- _SOURCE MATERIAL_:
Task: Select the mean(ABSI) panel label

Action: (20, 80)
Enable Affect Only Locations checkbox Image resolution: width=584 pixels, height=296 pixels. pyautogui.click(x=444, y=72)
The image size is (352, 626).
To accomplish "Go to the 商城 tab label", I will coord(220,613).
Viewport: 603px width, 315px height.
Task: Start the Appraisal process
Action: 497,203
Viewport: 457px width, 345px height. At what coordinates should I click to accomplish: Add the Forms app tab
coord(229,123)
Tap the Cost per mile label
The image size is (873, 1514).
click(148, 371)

==

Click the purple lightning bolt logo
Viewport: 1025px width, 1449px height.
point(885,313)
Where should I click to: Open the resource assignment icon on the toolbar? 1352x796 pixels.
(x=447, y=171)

- _DESCRIPTION OF THE TASK_:
An exact copy of the lines above between the line holding "Enable Affect Only" and the line holding "The image size is (352, 626).", inclusive, is the whole answer.

- _TASK ANSWER_:
Enable Affect Only Locations checkbox Image resolution: width=584 pixels, height=296 pixels. pyautogui.click(x=444, y=72)
The image size is (352, 626).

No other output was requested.